L.C.: I’ve read the brain is like a muscle and must be exercised and keeping mentally active may counter dementia. I don’t know if this is true but since retiring I’ve been very willing to go with those thoughts and keep my brain active. All (the things I do) require thinking, creating, exercising my mental faculties and engaging others. Arguing politics and religion with people on Facebook helps keep the gray cells alive. Keeping abreast of technology is also challenging and helps me stay sharp. All of this, however, is not perfect. I am not as sharp as I was 20 years ago. Aging takes its toll and there is nothing that can totally keep it at bay.
Cortical re-mapping is a concept challenging the idea that brain functions are fixed. When a person makes new connections – he learns how to speak another language or how to write with his non-dominant hand – he add cells to his brain. When the strength between the brain’s nerve cells (glial cells and neurons) is increased, a person becomes sharper rather than dumbing down from lack of use.
C.S.: I do crossword puzzles, listen to a lot of rock music, spend time with thought-provoking friends and try to keep up with four teenaged grand-kids, both physically and mentally!
In the first few years of life, the brain grows exponentially. Neurons rapidly mature and issue new branches, which send and receive information. A baby learns volumes every day.
When we get older, brain connections are eliminated as a result of synaptic pruning. This means the weak synaptic contacts are vanquished but the strong connections remain and continue strengthening.
The connections we use the most are the ones that remain intact. If we aren’t using certain neurons they die from lack of use. This is called apoptosis or programmed cell death. Before dying, the neurons become damaged and, thus, ineffectual and that is why these neurons are pruned. In other words, if you are still doing math in some fashion every day, you are not going to forget how to do it.
C.N.S.: I do a lot of crossword puzzles and I’m constantly reading. I also do a lot of the brain games on the computer. It is fun yet keeps me thinking.
The Highly Adaptive Brain
When a person sustains an injury and loses brain function as a result the brain makes up for these shortfalls, which is plasticity in action. The brain focuses on what function is left and attempts to maximize it.
In animals, studies show the areas around the damaged part of the brain change in function and shape allowing these parts to assume the job of the damaged cells, which is pretty nifty. It is believed this takes place in the human brain as well.
Being ‘old’ is no excuse for refusing to learn new things. In fact, acquiring new information is probably the best medicine and safeguard for your brain.
When a person does procure new knowledge it is placed into the short-term memory compartment.
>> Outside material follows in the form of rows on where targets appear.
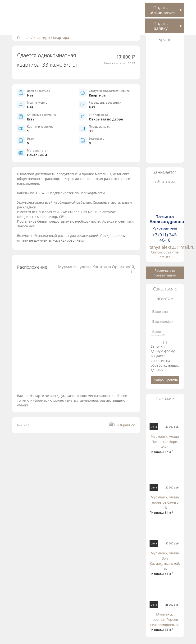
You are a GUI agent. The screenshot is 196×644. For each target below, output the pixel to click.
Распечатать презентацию (165, 273)
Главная (24, 38)
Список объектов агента (165, 254)
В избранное (124, 425)
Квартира (61, 38)
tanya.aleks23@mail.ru (172, 247)
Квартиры (42, 38)
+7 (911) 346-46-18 (165, 237)
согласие (158, 360)
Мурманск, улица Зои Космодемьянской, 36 (165, 561)
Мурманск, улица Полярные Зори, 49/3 (165, 442)
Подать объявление (162, 10)
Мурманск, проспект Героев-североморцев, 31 (165, 620)
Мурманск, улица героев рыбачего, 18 (165, 502)
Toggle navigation (12, 6)
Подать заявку (161, 26)
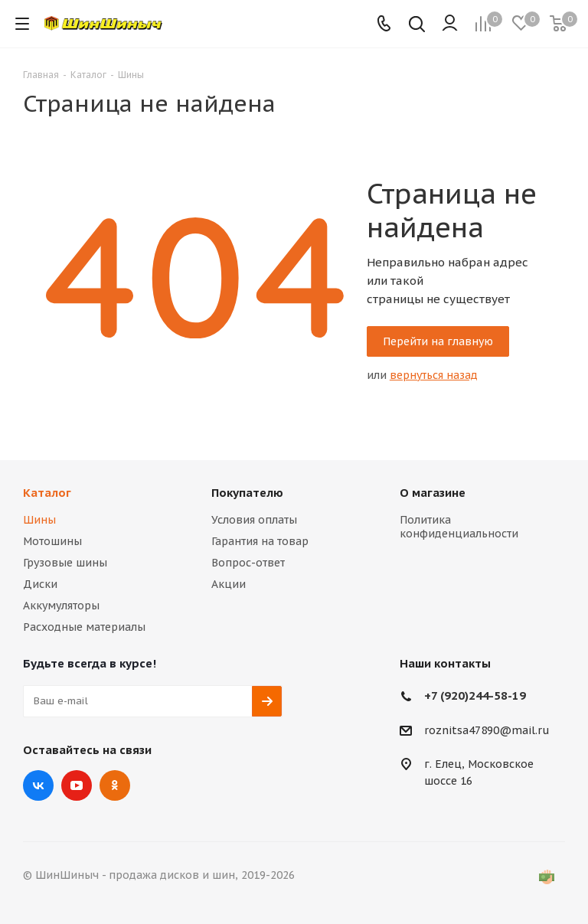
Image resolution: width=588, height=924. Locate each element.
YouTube (77, 785)
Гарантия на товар (260, 541)
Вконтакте (38, 785)
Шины (39, 520)
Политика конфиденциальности (459, 527)
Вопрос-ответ (248, 563)
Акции (228, 584)
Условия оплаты (254, 520)
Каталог (47, 492)
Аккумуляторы (61, 606)
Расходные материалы (84, 627)
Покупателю (247, 492)
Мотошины (52, 541)
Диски (40, 584)
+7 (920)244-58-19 (475, 695)
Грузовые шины (65, 563)
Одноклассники (115, 785)
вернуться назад (433, 375)
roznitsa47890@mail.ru (487, 730)
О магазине (433, 492)
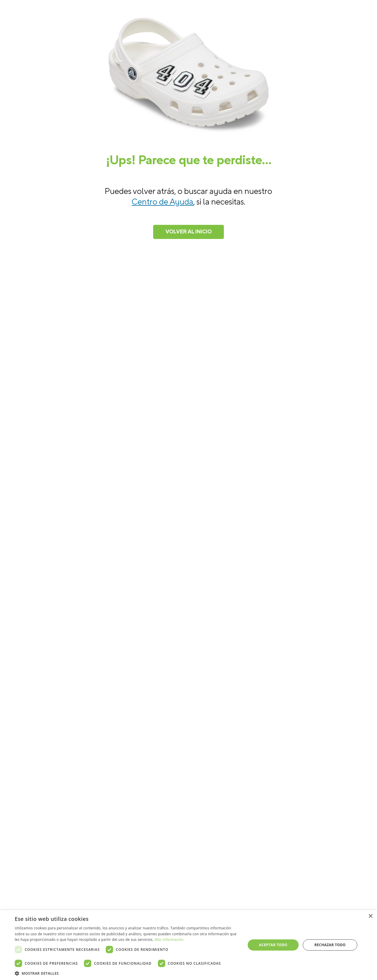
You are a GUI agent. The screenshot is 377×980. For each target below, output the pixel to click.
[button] (127, 973)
It is believed short-term memory is the outcome of reverberating neuronal circuits or incoming nerve impulses encouraging the first neuron, which then fuels the second neuron and so on.
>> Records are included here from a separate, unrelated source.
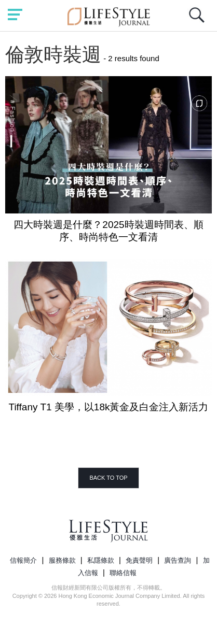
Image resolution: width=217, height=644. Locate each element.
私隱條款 (101, 560)
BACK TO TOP (108, 478)
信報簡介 (23, 560)
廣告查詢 (178, 560)
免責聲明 (139, 560)
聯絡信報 (123, 573)
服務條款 (62, 560)
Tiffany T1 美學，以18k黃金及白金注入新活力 (108, 407)
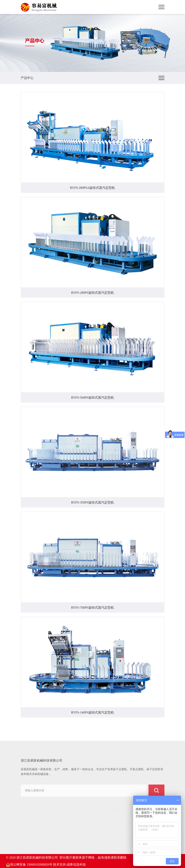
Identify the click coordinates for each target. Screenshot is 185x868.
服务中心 (30, 843)
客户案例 (30, 833)
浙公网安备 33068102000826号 (29, 865)
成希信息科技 (76, 865)
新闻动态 (30, 838)
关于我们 (30, 823)
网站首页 (30, 818)
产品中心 (30, 828)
The information in the short-term memory compartment may ultimately move into the long-term or permanent memory slot, which takes place when anatomical or biochemical alterations occur in the brain. Short term memory becomes long term memory over time. It becomes stabilized and permanent in the brain. This process is called ‘consolidation.’
Far too many people become afflicted with dementia or Alzheimer’s disease when they get old. Most of us would prefer to avoid that if possible.
Staying mentally acute and socially active is believed to improve short- and long term memory. Socializing lowers the risk of depression, disability and mortality. Good nutrition and exercise are also important.
We should take good care of our brains as we do other body parts. It will pay off in dividends in the end.